Style-Friendly SNR Sampler for Style-Driven Generation

Jooyoung Choi^1,* Chaehun Shin^1,* Yeongtak Oh¹ Heeseung Kim¹ Jungbeom Lee² Sungroh Yoon^1,3,†

¹ Data Science and AI Laboratory, ECE, Seoul National University
² Amazon
³ AIIS, ASRI, INMC, ISRC, and Interdisciplinary Program in AI, Seoul National University
^* Equal Contribution ^† Corresponding author

We propose a Style-friendly SNR sampler that shifts diffusion fine-tuning toward higher noise levels, enabling models to effectively learn new artistic styles and expand the scope of style-driven generation!
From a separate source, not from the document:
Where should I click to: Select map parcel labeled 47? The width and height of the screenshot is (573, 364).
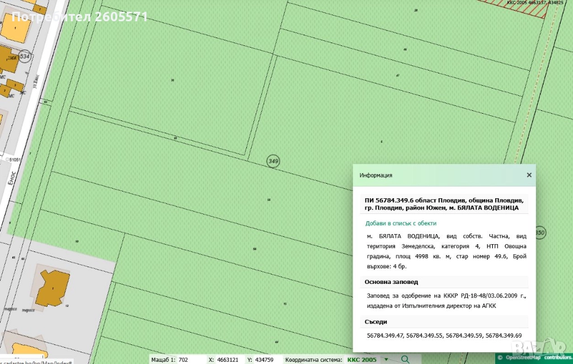(397, 74)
[Paper] [Code](Coming Soon!) [BibTeX]

Abstract

Recent text-to-image diffusion models generate high-quality images but struggle to learn new, personalized styles, which limits the creation of unique style templates. In style-driven generation, users typically supply reference images exemplifying the desired style, together with text prompts that specify desired stylistic attributes. Previous approaches popularly rely on fine-tuning, yet it often blindly utilizes objectives and noise level distributions from pre-training without adaptation. We discover that stylistic features predominantly emerge at higher noise levels, leading current fine-tuning methods to exhibit suboptimal style alignment. We propose the Style-friendly SNR sampler, which aggressively shifts the signal-to-noise ratio (SNR) distribution toward higher noise levels during fine-tuning to focus on noise levels where stylistic features emerge. This enhances models' ability to capture novel styles indicated by reference images and text prompts. We demonstrate improved generation of novel styles that cannot be adequately described solely with a text prompt, enabling the creation of new style templates for personalized content creation.

Method

We observe that stylistic features in text-to-image diffusion models emerge during the early, high-noise stages of the denoising process, characterized by lower signal-to-noise ratio (SNR) values that define noise levels in diffusion models. In the generation process, omitting style descriptions during just the initial 10% of steps hinders the model in capturing the desired styles, even if style prompts are included later. Based on these observations, we propose the Style-friendly SNR sampler, which biases the noise level distribution during the fine-tuning process toward higher noise levels where stylistic features emerge. By shifting the sampling of log-SNR values to focus on lower log-SNR (higher noise) regions critical for style learning, our method enables diffusion models to fine-tune with a strong emphasis on styles across various style templates.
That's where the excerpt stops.